Cent matelots anglais se rues de Lima devaient y causer une certaine sensation. Aux noms de Jacl, Tom, Bill, Dick, Sam, que prononçaient les marins en s’appelant d’une rue à l’autre, les habitans se mettaient aux portes, et l’on sut bientôt jusque dans les quartiers les plus reculés que la frégate était revenue au mouillage. Cette nouvelle arriva aux oreilles de Rosita et la mit en émoi. À plusieurs reprises, elle passa sous le balcon de don Patricio ; mais elle entendait la grosse voix du padre et disparaissait au plus vite. En proie à une secrète inquiétude, elle allait et venait d’un pas rapide, puis cherchait à se rassurer en songeant à la promesse que lui avait faite don Patricio. Il viendra, se disait-elle ; il ne partira pas sans m’avertir. Et elle se résigna à l’attendre devant la porte de sa mère.
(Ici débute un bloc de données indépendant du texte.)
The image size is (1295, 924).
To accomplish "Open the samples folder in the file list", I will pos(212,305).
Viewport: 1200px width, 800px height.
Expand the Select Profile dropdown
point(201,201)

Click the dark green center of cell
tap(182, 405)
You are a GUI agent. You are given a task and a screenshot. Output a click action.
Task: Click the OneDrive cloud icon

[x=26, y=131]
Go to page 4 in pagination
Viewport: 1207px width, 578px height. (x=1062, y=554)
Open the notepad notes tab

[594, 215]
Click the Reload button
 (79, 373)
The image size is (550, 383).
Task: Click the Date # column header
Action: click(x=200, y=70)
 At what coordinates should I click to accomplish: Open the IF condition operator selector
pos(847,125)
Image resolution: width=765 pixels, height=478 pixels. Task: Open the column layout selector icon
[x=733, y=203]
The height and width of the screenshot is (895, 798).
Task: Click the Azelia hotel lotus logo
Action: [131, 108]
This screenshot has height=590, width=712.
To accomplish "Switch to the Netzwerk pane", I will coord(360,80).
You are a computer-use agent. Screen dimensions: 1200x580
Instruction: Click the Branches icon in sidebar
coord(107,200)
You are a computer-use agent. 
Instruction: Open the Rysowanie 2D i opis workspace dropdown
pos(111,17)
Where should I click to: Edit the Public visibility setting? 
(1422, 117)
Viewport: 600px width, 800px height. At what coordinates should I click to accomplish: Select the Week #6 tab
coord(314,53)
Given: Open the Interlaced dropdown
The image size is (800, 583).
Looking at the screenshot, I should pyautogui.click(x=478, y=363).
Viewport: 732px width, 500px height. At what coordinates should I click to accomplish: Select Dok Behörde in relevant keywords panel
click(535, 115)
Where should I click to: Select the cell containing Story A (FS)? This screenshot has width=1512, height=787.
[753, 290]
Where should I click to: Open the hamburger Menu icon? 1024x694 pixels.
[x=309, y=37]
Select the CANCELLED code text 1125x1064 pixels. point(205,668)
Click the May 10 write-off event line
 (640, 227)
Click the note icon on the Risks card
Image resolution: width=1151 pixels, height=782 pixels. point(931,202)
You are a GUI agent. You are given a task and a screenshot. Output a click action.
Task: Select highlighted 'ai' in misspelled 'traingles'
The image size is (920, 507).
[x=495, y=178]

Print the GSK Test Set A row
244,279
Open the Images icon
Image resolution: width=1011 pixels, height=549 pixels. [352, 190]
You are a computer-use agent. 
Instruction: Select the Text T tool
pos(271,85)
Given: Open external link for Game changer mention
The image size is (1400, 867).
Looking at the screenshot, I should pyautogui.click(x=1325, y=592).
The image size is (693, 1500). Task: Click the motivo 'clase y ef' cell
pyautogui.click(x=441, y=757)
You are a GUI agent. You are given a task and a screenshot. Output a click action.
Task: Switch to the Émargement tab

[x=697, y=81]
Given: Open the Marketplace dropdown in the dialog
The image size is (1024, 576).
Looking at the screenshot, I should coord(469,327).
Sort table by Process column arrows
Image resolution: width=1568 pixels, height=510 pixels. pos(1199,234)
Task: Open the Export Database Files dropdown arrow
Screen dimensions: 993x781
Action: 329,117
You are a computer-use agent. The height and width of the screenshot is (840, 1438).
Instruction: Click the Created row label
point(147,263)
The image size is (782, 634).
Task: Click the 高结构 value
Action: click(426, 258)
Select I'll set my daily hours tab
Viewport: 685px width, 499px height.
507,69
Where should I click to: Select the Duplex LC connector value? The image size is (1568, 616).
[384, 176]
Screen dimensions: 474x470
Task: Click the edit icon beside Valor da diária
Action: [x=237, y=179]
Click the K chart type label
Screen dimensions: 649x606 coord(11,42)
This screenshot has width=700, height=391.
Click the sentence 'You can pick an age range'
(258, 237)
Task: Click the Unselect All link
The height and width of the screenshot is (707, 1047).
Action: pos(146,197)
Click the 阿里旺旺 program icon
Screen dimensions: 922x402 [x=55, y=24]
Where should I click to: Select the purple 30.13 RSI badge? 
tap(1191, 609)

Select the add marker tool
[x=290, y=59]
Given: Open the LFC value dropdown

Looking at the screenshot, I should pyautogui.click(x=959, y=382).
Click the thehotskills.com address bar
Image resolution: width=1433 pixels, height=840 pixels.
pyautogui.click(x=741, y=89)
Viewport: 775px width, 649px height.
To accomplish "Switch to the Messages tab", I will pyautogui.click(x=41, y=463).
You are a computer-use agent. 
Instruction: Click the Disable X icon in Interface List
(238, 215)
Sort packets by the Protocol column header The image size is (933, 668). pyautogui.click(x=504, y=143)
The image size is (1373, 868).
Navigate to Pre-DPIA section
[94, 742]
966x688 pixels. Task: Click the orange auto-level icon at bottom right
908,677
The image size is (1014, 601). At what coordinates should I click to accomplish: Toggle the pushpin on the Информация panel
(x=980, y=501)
Les heures se passèrent… don Patricio ne vint pas ! Fatigué des occupations multipliées qui l’avaient tenu sur pied depuis le matin, il se coucha dès que don Gregorio se fut retiré, rêvant à la mer, à sa frégate et à cette vie de marin qu’il allait reprendre ; il ne tenait plus à la terre. Ce séjour de six semaines à Lima s’effaçait de son esprit comme un rêve devant la réalité. À peine le jour commençait-il à poindre, qu’il avertit le vieux portier de lui amener son cheval. Le nègre, qui avait reçu maintes fois d’excellens pour boire, ne put retenir ses larmes en voyant partir celui qu’il appelait son jeune patron. Le chapeau à la main, le visage contracté par la tristesse, il se mit à débiter le plus grotesque compliment sur un ton de voix si larmoyant, que don Patricio eut peine à ne pas éclater de rire.

— Merci, merci, mon vieux, répondit le jeune cavalier ; rentre dans la loge et racle ta guitare. Voilà de quoi te consoler.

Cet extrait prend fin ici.